### EXERCISE INPUT
****************************************

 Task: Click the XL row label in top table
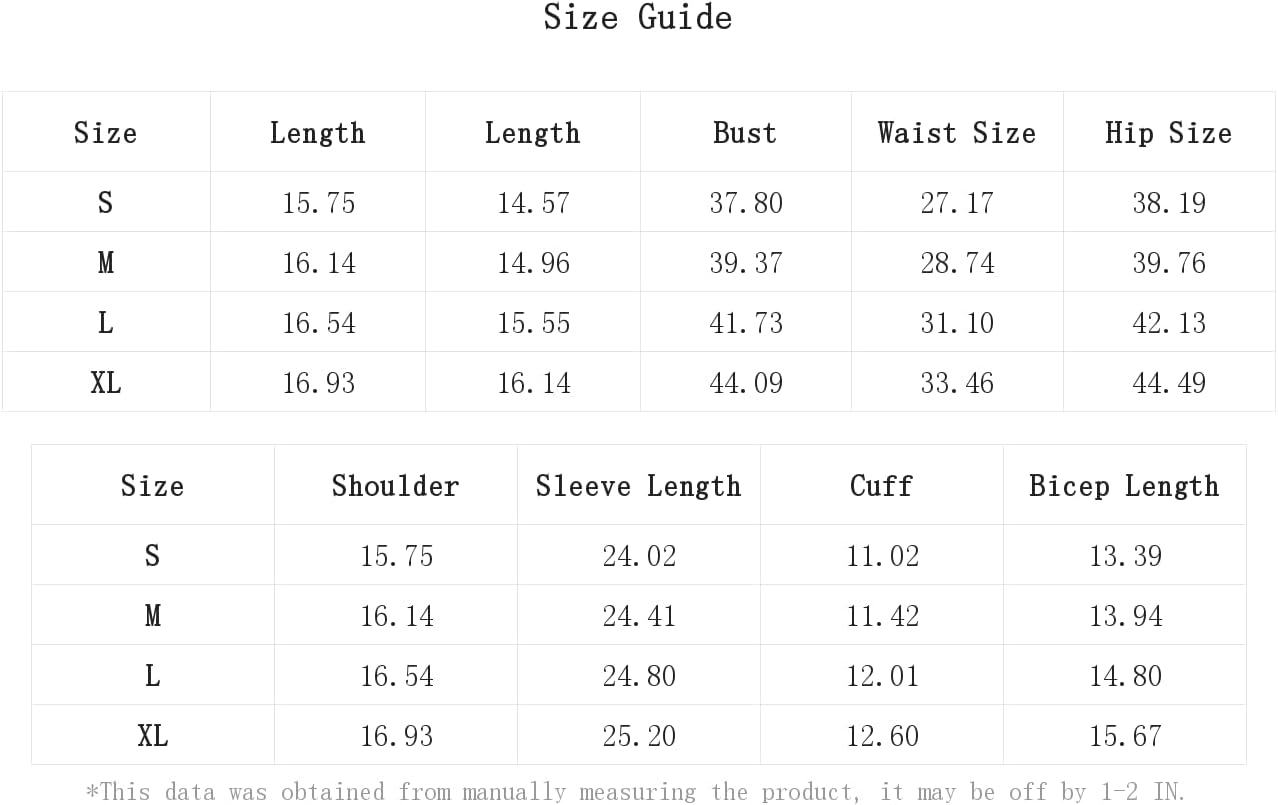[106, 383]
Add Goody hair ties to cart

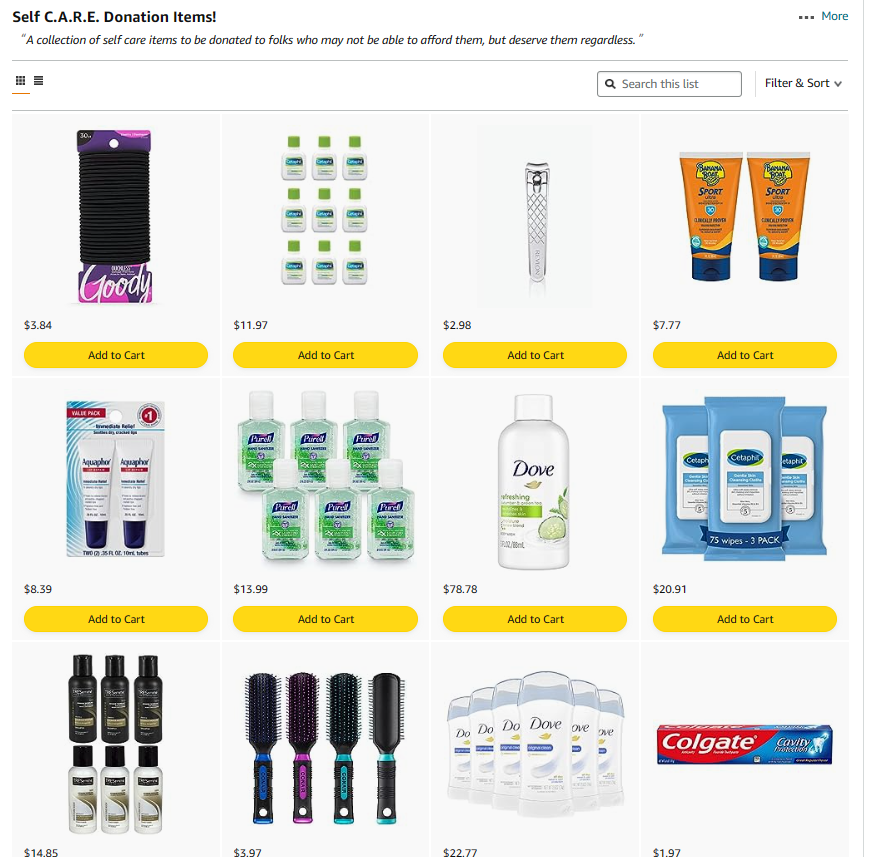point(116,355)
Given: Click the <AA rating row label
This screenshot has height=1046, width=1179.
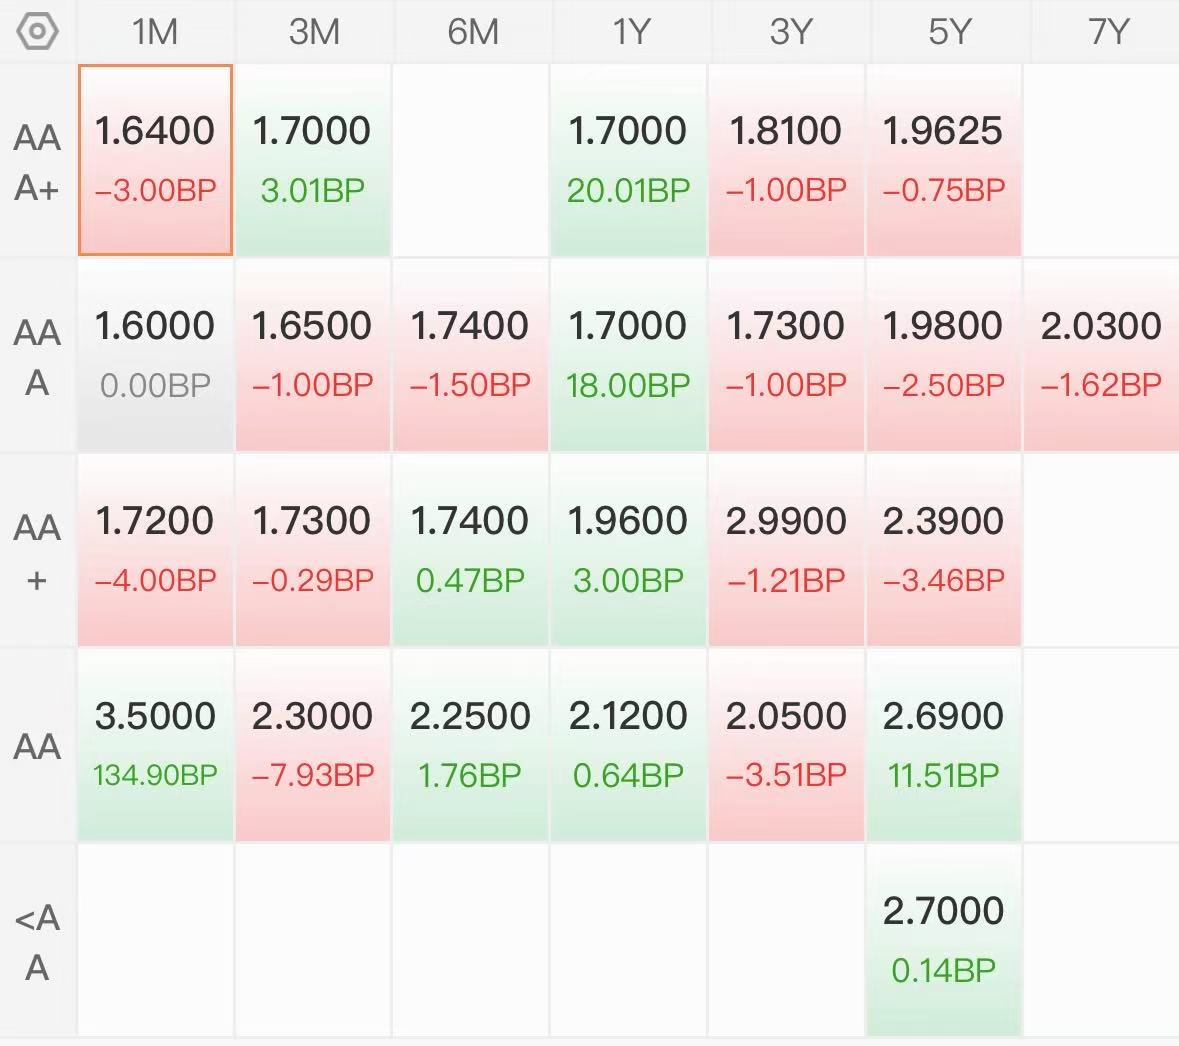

****************************************

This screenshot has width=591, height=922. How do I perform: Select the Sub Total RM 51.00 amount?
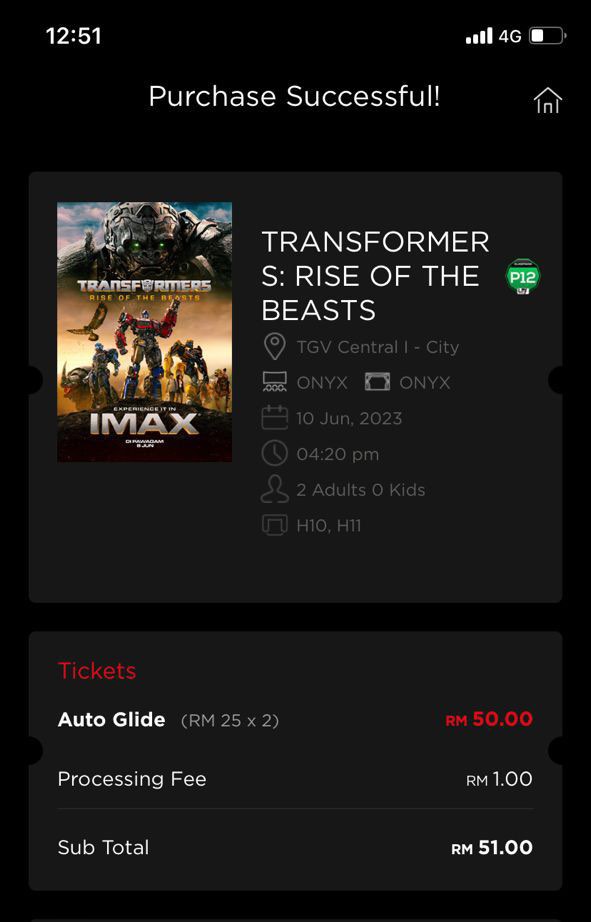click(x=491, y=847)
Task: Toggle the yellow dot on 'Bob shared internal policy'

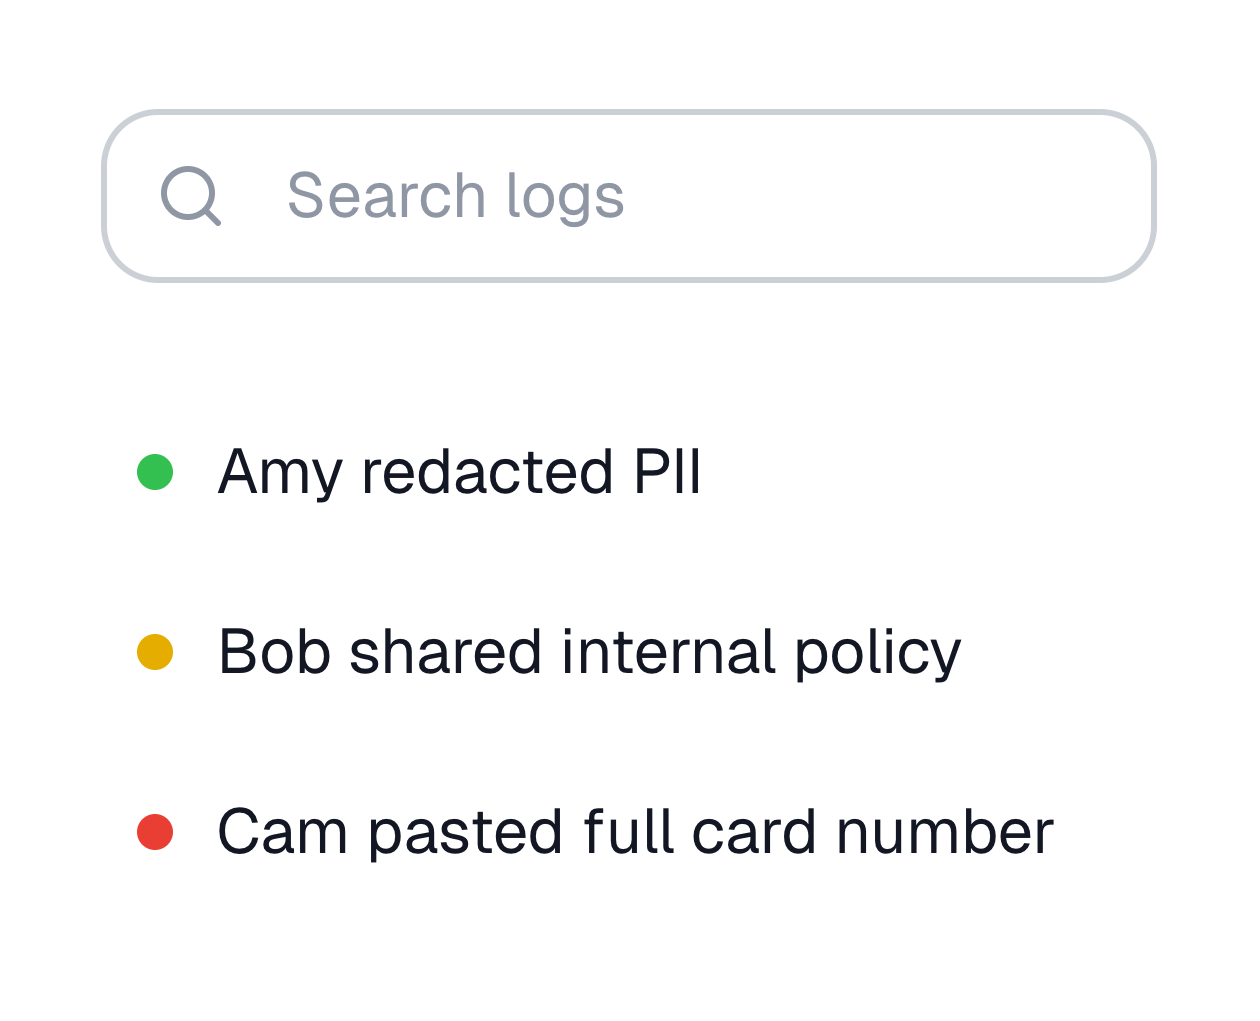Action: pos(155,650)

****************************************

### EXERCISE INSTRUCTIONS
Copy out the lines starting with the one containing "This screenshot has width=591, height=922." and continuing through the one containing "Action: pos(155,650)", both included, and omit the pictures.

### WRITTEN ANSWER
This screenshot has width=591, height=922. How do I perform: Select the Sub Total RM 51.00 amount?
click(x=491, y=847)
Task: Toggle the yellow dot on 'Bob shared internal policy'

Action: pos(155,650)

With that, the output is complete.